# How do you feel about Vic's reentry to NFL



## LizShort (May 19, 2009)

I am very interested in how you feel about this. I will not post my opinion until everyone else has stated theirs.


----------



## Noey (Feb 26, 2009)

I think if he does go back he should be required to help with the city SPCA and donate, do fund raisers, work with animal organizations. He has the potential, if he really has remorse, to help and bring in funding. Not all bad people remain bad. It's how he handles himself and the situation from this point forward that shows the type of man he could end up being. He still has potential to be a good person...but I think he still owes the animal community much more.

I’m also tired of people making excuses for him that it was a “culture” thing. It’s about right and wrong, and it’s wrong. He should be required to turn over all fighting ring connections he had as well and help close them down prior to getting back into the game. Maybe pair him up with a really pro-animal football player and get some reform/air time for how cruel what he did was. People need to see others in the NFL are/were disgusted with him as well.


----------



## Penny & Maggie's Mom (Oct 4, 2007)

UUHHH.... If I never heard of or about him again, I'd be happy. Yes, he's done his time by whatever standard that is, but when someone shows you his character..... believe it!!!!!


----------



## S-Dog's Mom (Jan 9, 2009)

We have already agreed on our fantasy football league that he will NOT be available for draft in our league.


----------



## LifeOfRiley (Nov 2, 2007)

Penny & Maggie's Mom said:


> UUHHH.... If I never heard of or about him again, I'd be happy. Yes, he's done his time by whatever standard that is, but when someone shows you his character..... believe it!!!!!


I agree.

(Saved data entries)
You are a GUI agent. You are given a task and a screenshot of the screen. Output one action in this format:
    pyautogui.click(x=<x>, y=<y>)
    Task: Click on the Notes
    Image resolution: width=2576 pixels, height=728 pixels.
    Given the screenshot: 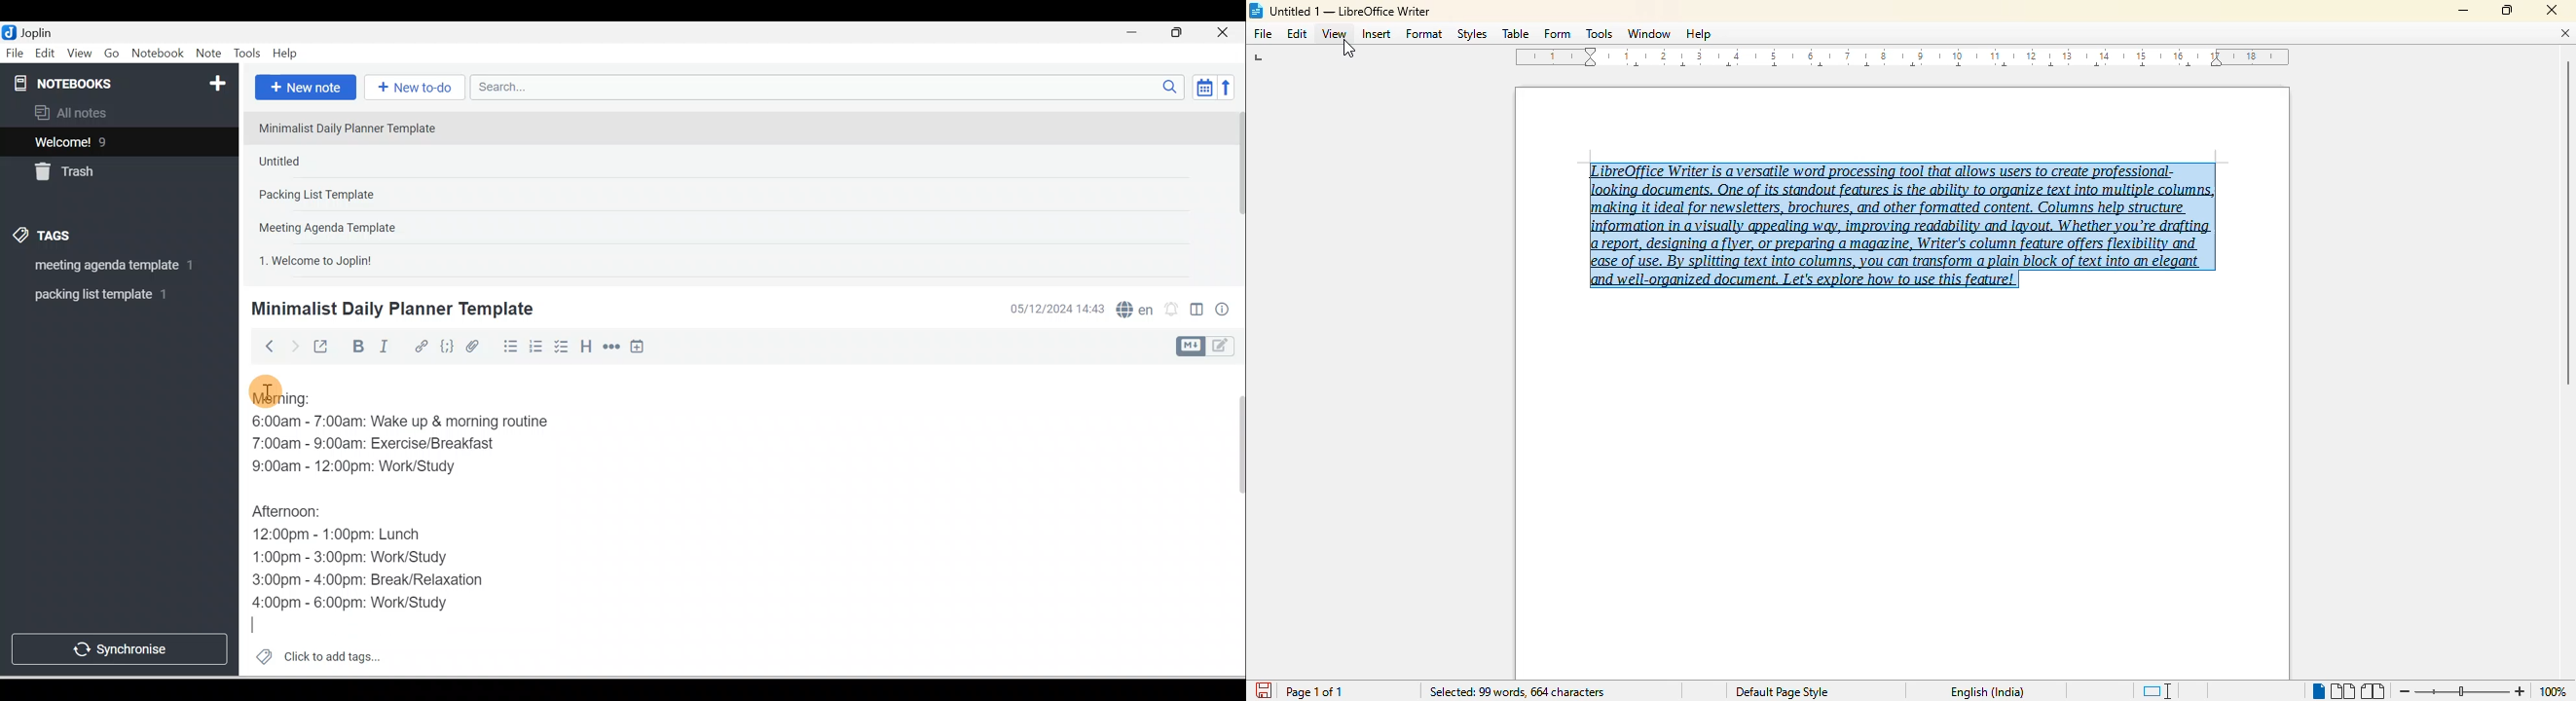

**EXERCISE DETAILS**
Retype, word for word, the part of the forum thread on Vic's return to the NFL that opens with "# How do you" and closes with "(Feb 26, 2009)".

**SOLUTION TO THE EXERCISE**
# How do you feel about Vic's reentry to NFL



## LizShort (May 19, 2009)

I am very interested in how you feel about this. I will not post my opinion until everyone else has stated theirs.


----------



## Noey (Feb 26, 2009)